When York County received $40 million from the American Rescue Plan Act, officials were faced with a tough question: How should they spend a once-in-a-lifetime pot of money that is nearly double the county’s annual budget?

After months of discussion and public hearings, they’re now moving forward with plans to use nearly half of that money, about $17 million, to build a 58-bed recovery center they say will fill a critical need in a county with no detox beds and limited access to substance use treatment. When it opens, York County will become the first county in Maine to operate a recovery center.

“For the county to take an initiative like this on is major and would be a phenomenal model for the rest of the state,” said Kennebunk Police Chief Robert MacKenzie. “We have to do something drastic in order to really make the change needed around substance use. There aren’t nearly enough services out there and there are a lot of people who are hurting.”

Maine has been dealing with a persistent and unrelenting opioid epidemic for years. In 2021, 636 people died from a drug overdose, a 23% increase from the record set in 2020. Experts say the rise in deaths stems from fentanyl being laced into other drugs without the users’ knowledge, along with people feeling increasingly isolated and other challenges stemming from the pandemic.

> [Work instruction 1]: List the factors that experts cite in the article above on York County's recovery center as causes of the rise in overdose deaths.
> [Work instruction 2]: Write a continuation of the article above on York County's recovery center, starting after its final sentence.

> [Data listing]:
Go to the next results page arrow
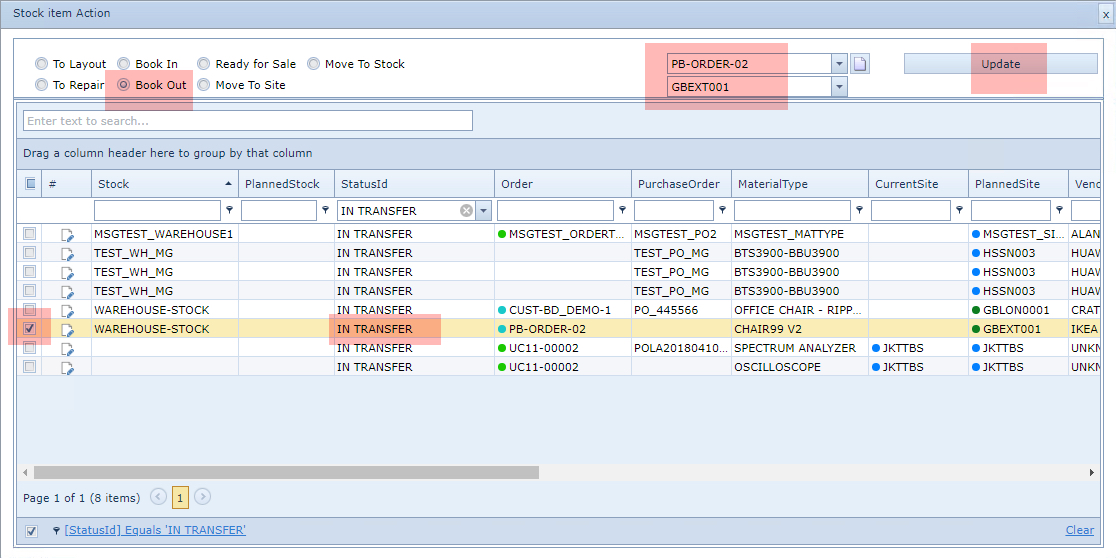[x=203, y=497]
...
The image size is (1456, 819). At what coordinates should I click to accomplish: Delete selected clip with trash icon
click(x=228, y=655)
==
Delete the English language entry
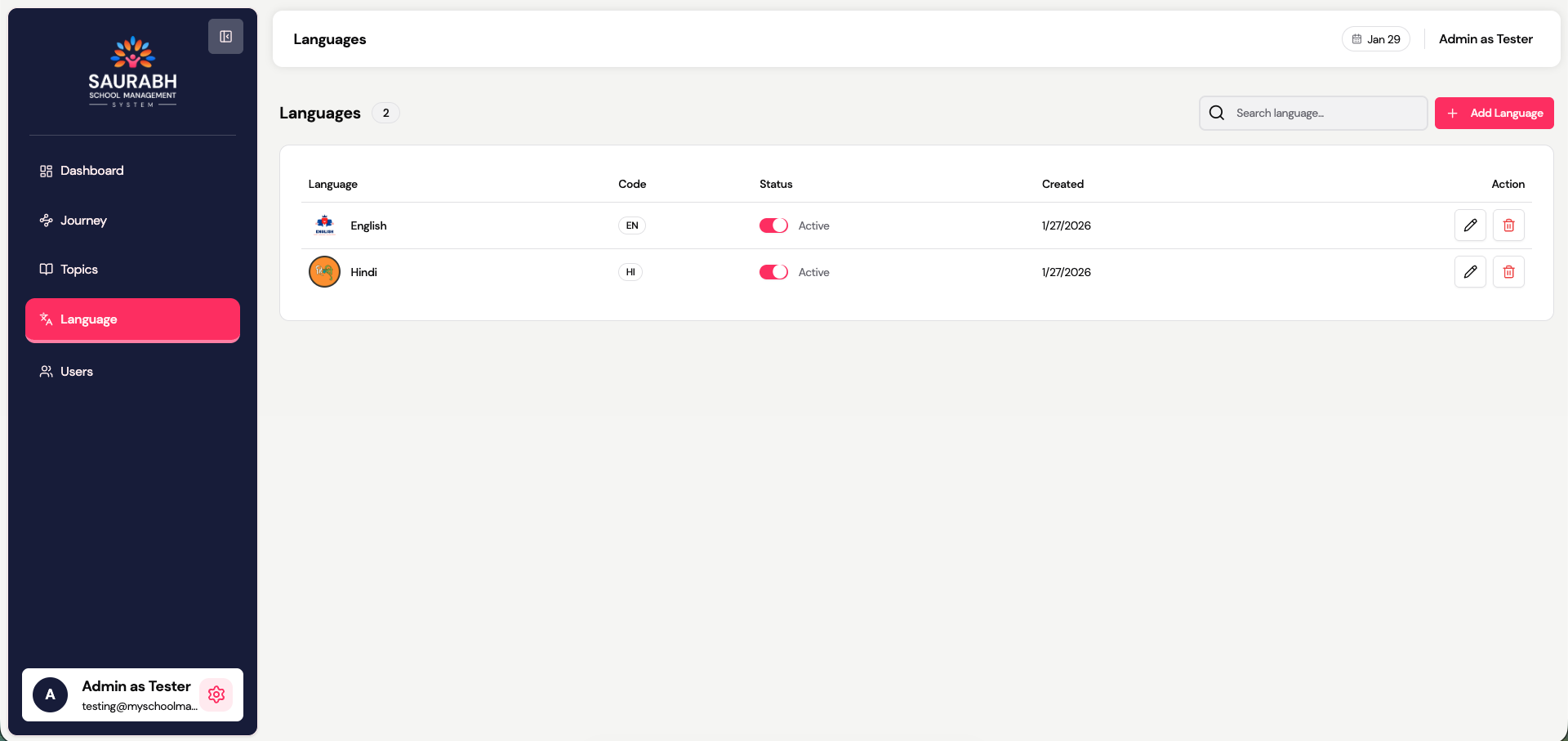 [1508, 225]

> [Answer area 1]:
- Fentanyl being laced into other drugs without the users' knowledge
- People feeling increasingly isolated
- Other challenges stemming from the pandemic

> [Answer area 2]:
In York County, there were 70 suspected or confirmed fatal overdoses in 2021, that number has already risen to 73 from January to September 2022, with seven in September alone, according to the most recent data kept by the University of Maine’s Drug Data Hub.

Law enforcement officials say the vast majority of people incarcerated at the county jail have some type of substance use disorder. Last year, the sheriff’s office and local health care providers started handing out harm reduction bags that include fentanyl test strips and naloxone, the opioid overdose reversal medication.


But there also are people outside of the criminal justice system who are struggling and need more access to treatment, said York County Manager Gregory Zinser.

“The problem is more widespread than people realize,” he said. “These are brothers and sisters, sons and daughters, moms and dads.”


Gordon Smith, Maine’s director of opioid response, said the idea of a public entity like a county operating its own substance use facility is unprecedented in Maine and an exciting model for others to consider. While several counties are using some of their ARPA funds to support agencies and programs that offer substance use treatment, none are doing so on the same scale as York County.

“This is a game-changer down there,” he said.

The new recovery center in Alfred will be open to anyone in the county and offer a full continuum of care, from detox beds to short-term and long-term recovery programs, said Jen Ouellette, a clinical consultant who helped develop the plans. The recovery center also will include outpatient programs and case management. The county is exploring a partnership with Sanford Housing Authority to provide housing options.


The inclusion of eight observation beds in the new facility is seen by county leaders as a critical component to address an unmet need in the county. Observation beds are used to evaluate what level of care people need.

“If you talk to folks at the state and from local police departments, the issue at the end of the day is there is no place to bring them,” Zinser said. “That’s the relief valve this will be creating in York County.”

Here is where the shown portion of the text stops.